Causes of Osteomalacia and Rickets
Osteomalacia and rickets is mainly caused by vitamin D deficiency. This may not always be due to a reduced dietary intake or sunlight exposure (classical vitamin D deficiency). A number of conditions may contribute to the deficiency despite adequate intake of vitamin D in the food and sufficient sunlight exposure. These conditions may include :
- Gastrointestinal diseases like celiac disease and gastrointestinal surgery like partial/complete removal of the stomach (gastrectomy) which affects proper digestion of foods to release vitamin D (maldigestion) or absorption of vitamin D from the gut (malabsorption).
- Liver or kidney diseases which affects the hydroxylation of vitamin D into its more biologically active forms.
- Certain medication can contribute to osteomalacia like those drugs used to treat seizures, bile acids, certain antibiotics and biphosphonates used for osteoporosis.
- Substances like aluminium and fluoride if consumed in high doses.
- Genetic disorders which may cause :
- Vitamin D-resistant rickets type I and II
- Hypophosphatemic rickets
- Tumors like tumor-induced hypophosphatemic rickets
- Children and the elderly
- Covering of the face and body most of the time, particularly in individuals living in northern latitudes
- Darker-skinned individuals
- Breastfeeding infants for long periods of time without vitamin D supplementation
- Family history
- Individuals who do not venture outdoors.
Signs and Symptoms
Without normal calcification, bone tissue cannot undergo calcification which makes it hard and rigid.
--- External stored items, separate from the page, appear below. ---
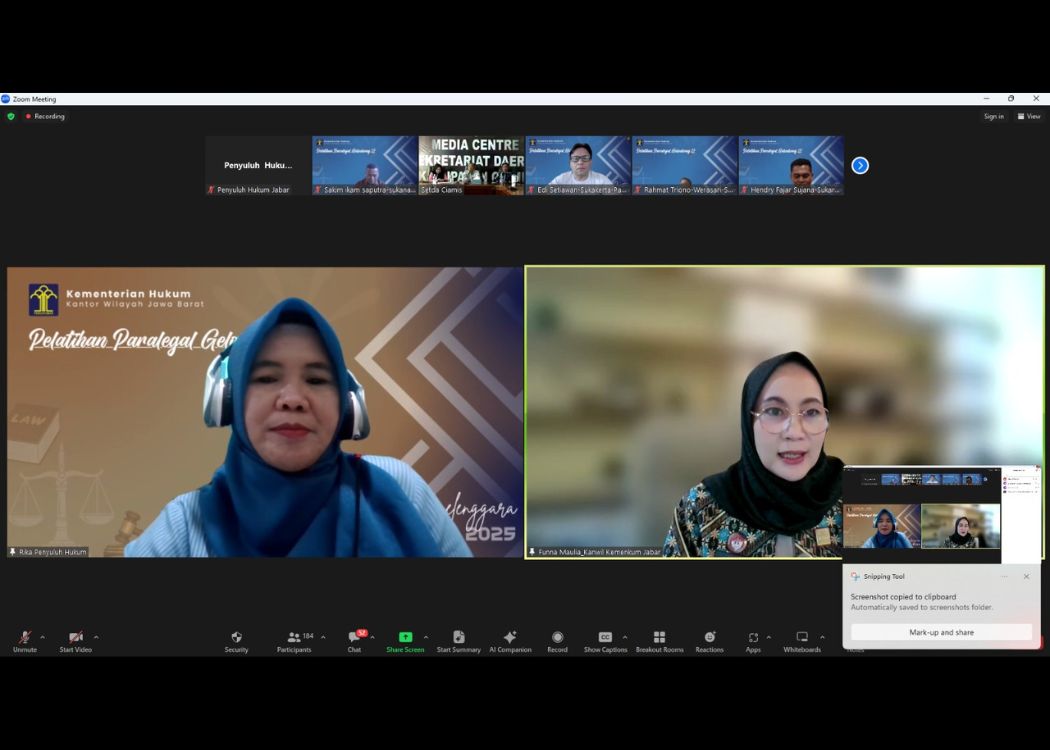Click the Sign in link
Viewport: 1050px width, 750px height.
993,116
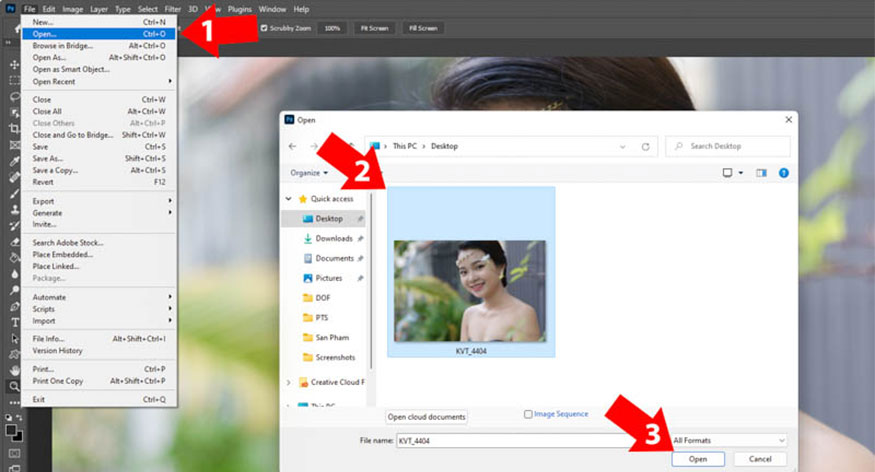Select the Type tool
The width and height of the screenshot is (875, 472).
pos(14,322)
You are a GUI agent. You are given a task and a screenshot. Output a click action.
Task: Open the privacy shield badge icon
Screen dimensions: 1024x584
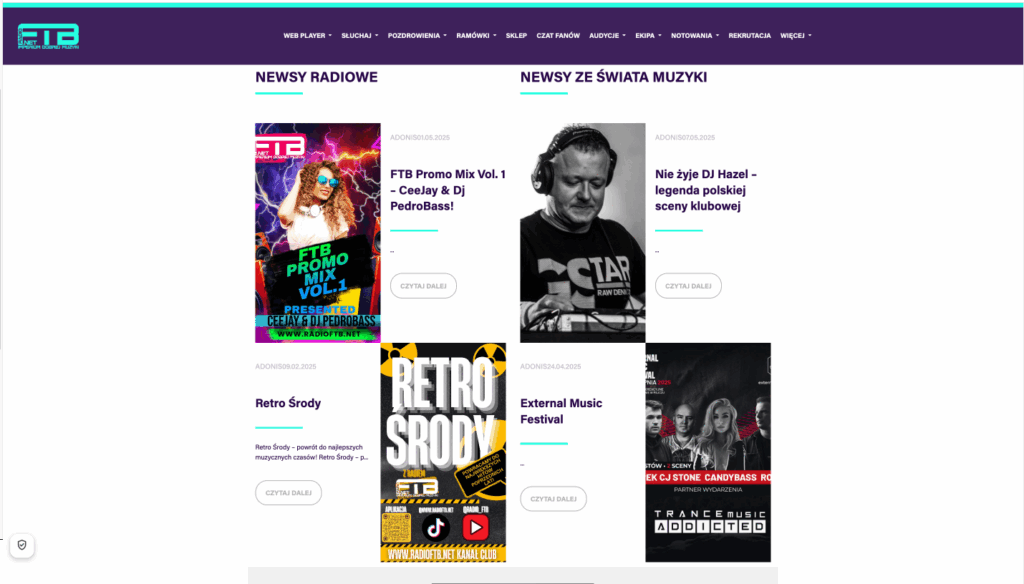point(22,545)
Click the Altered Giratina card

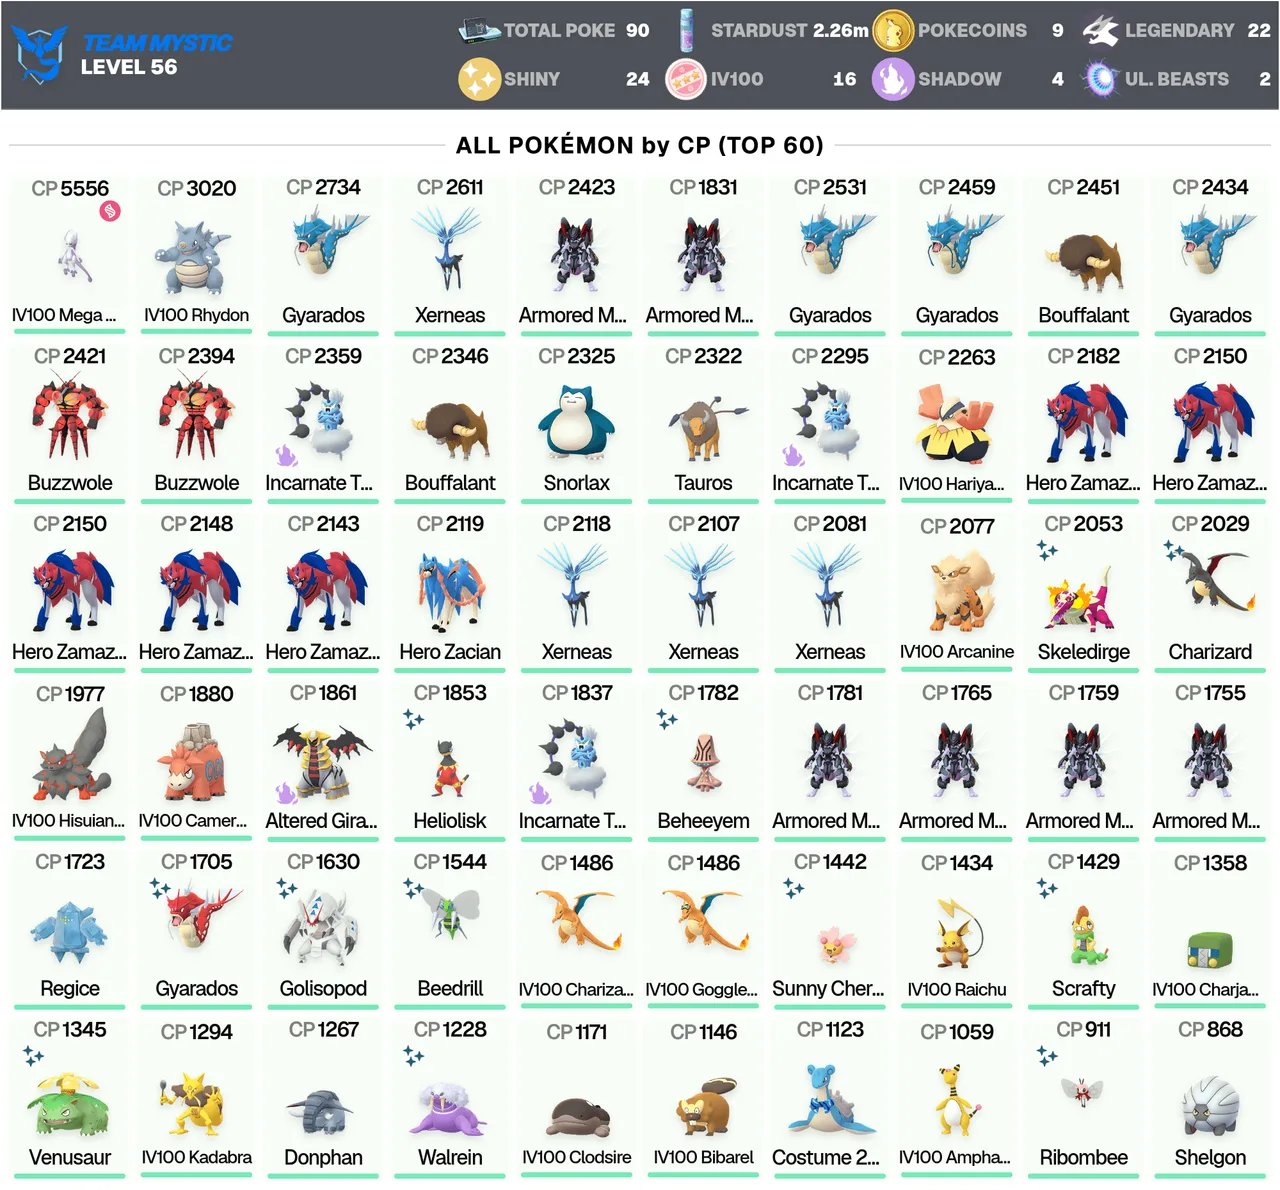323,761
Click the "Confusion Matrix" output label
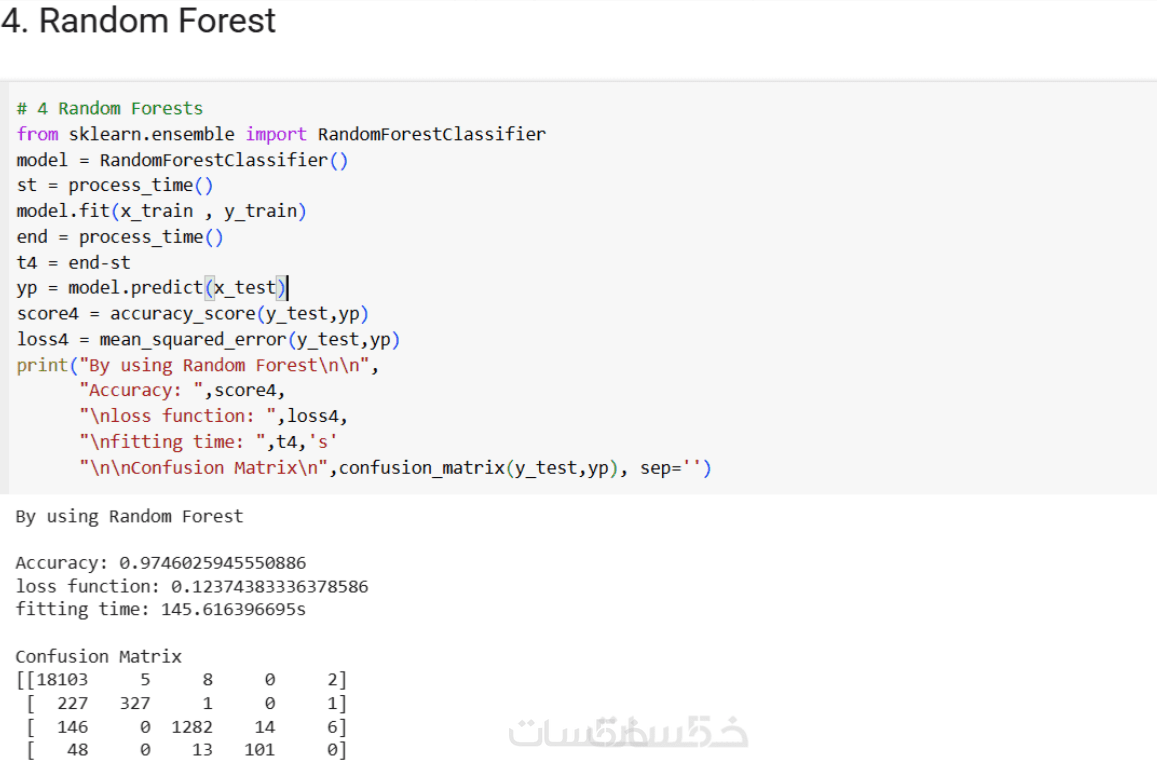 98,657
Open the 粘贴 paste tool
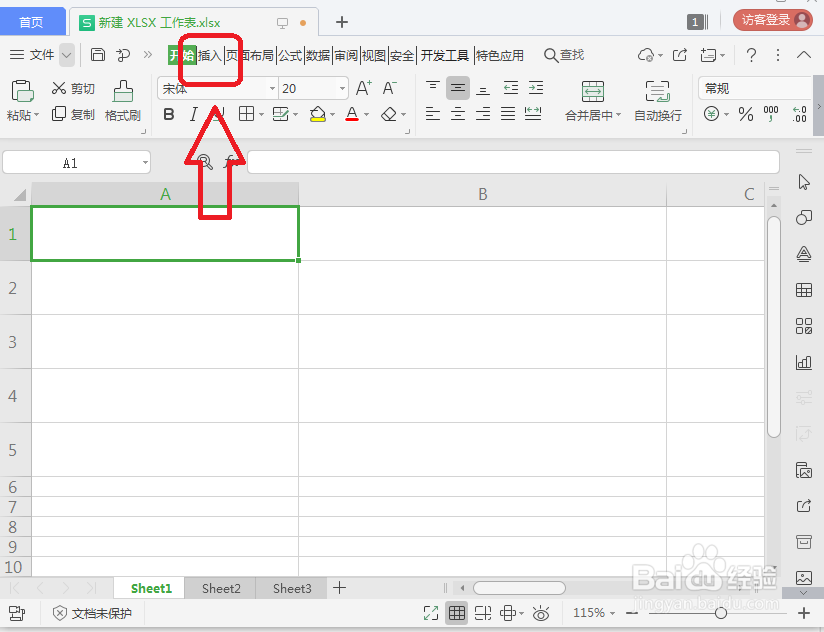Screen dimensions: 824x632 click(x=22, y=100)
The clinical presentation varies to some extent in rickets and osteomalacia since it affects children and adults respectively. The signs and symptoms may vary depending on the degree of bone involvement. In the early stages, osteomalacia is asymptomatic but gradually pain develops and there is difficulty with normal movement. With rickets, the delay and abnormal bone development is not detected until a period of time has passed or deformities become obvious. The bones are unable to withstand the force or strain it normally would as the body mass increases in the growing child.
- Delayed growth.
- Abnormalities / deformities :
- Bowed legs (genu varum).
- Abnormal curvature of the spine.
- Protruding breastbone (‘pigeon chest’).
- Thickening at the wrists and ankles.
- Delayed closure of the anterior fontanelles (skull).
- Bone pain particularly in the spine, legs and pelvis.
- Muscle weakness.
- Bone pain worse in the legs, hips, pelvis, lower spine and ribs.
- Abnormal curvature of the spine.
- Dental deformities.
- Muscle weakness particularly in the arms and legs.
- Changes in gait – waddling.
- Hyporeflexia – reduced or absent reflexes.